[Samba] samba4 kerberized nfs4 with sssd ad client
Robert Marcano
robert at marcanoonline.com
Fri Jul 24 15:56:00 UTC 2020
On 7/24/20 11:49 AM, Rowland penny via samba wrote:
> On 24/07/2020 16:44, Robert Marcano via samba wrote:
>> On 7/24/20 11:33 AM, Rowland penny via samba wrote:
>>> On 24/07/2020 16:08, Robert Marcano via samba wrote:
>>>> On 7/24/20 10:53 AM, Rowland penny via samba wrote:
>>>>> On 24/07/2020 15:45, Jason Keltz via samba wrote:
>>>>>>
>>>>>> On 7/24/2020 7:25 AM, Peter Milesson via samba wrote:
>>>>>>>
>>>>>>> On 2020-07-24 12:57, Jason Keltz via samba wrote:
>>>>>>>> Hi Rowland,
>>>>>>>>
>>>>>>>> In effect, I'm still using Samba on the DC, which is why I still
>>>>>>>> thought this was relevant on the mailing list. :)
>>>>>>>>
>>>>>>>> The reason in particular that I was looking at sssd client as
>>>>>>>> opposed to winbind was that we are running CentOS 7. I know if
>>>>>>>> I want to use the latest Samba 4.12 on the clients, I'll have
>>>>>>>> problems with gnutls because it's outdated in CentOS 7. Yes,
>>>>>>>> someone has figured out a way around that by compiling a
>>>>>>>> separate gnutls, but I'm just not 100% comfortable with that.

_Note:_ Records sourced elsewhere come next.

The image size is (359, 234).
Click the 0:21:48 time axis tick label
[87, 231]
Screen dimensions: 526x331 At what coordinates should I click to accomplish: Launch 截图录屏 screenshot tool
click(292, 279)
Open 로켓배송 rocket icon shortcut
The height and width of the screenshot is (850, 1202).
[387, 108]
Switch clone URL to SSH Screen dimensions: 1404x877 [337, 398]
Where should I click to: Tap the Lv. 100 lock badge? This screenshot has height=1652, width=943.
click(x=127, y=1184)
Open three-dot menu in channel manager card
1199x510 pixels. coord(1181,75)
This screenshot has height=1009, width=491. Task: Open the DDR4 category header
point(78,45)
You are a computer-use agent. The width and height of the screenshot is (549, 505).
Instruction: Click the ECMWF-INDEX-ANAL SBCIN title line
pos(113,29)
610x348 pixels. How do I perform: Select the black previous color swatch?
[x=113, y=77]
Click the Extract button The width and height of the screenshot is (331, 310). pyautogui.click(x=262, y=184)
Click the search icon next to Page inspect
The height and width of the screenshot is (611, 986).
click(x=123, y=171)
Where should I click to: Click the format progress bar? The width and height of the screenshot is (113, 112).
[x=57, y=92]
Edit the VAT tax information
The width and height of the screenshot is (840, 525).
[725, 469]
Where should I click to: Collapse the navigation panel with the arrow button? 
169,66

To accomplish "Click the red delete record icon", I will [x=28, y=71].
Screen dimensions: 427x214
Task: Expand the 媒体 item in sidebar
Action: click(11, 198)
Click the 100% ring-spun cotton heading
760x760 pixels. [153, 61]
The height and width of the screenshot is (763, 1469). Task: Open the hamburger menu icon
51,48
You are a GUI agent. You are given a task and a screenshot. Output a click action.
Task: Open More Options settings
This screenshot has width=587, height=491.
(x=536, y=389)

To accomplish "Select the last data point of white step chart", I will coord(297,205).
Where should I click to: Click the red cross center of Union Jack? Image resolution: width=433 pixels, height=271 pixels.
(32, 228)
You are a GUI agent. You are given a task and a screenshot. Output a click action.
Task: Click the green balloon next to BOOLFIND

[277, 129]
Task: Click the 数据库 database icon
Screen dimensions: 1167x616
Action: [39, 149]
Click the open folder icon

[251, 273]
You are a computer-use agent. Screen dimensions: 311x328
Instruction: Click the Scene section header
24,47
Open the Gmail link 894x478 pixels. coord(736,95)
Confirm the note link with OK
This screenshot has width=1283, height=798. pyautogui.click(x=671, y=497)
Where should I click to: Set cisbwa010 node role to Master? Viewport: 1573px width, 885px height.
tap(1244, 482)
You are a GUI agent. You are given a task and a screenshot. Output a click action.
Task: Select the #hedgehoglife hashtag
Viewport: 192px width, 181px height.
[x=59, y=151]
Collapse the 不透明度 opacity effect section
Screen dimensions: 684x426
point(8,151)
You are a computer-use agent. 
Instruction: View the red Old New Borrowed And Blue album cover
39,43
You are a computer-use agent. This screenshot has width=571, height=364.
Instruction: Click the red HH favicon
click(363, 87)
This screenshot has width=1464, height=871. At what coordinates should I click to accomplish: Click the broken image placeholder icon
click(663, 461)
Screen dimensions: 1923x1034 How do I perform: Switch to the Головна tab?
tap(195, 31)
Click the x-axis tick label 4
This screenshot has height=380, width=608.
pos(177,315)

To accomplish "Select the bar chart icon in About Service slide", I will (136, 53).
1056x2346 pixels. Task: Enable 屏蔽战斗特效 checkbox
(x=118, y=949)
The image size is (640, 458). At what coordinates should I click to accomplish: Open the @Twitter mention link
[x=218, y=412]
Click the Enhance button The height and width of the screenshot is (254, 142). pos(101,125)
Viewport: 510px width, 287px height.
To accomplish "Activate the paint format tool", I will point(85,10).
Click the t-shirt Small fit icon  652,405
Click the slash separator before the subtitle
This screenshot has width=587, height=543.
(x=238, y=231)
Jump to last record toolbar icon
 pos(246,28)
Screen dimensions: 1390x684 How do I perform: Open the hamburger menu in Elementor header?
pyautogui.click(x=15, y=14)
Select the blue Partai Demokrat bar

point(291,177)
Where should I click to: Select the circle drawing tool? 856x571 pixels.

>>>>>>>> It's still an option. The problem is that if I spend my days
>>>>>>>> figuring out how to upgrade hundreds of custom CentOS machines
>>>>>>>> from 7 to 8 (which I will no doubt eventually do) then I won't
>>>>>>>> have time to figure out integration of this domain into AD. If I
>>>>>>>> start with AD then I can't really use the latest 4.12. maybe
>>>>>>>> that's fine because eventually we will move to CentOS 8.
>>>>>>>> However, what if a later Samba version requires an even later
>>>>>>>> version of gnutls that CentOS 8 doesn't run with in the
>>>>>>>> future! Then I'll again be stuck in this position and may have
>>>>>>>> to upgrade the OS clients to use the later Samba. There's al
>>>>>>>> ways going to be this chicken and egg problem of course.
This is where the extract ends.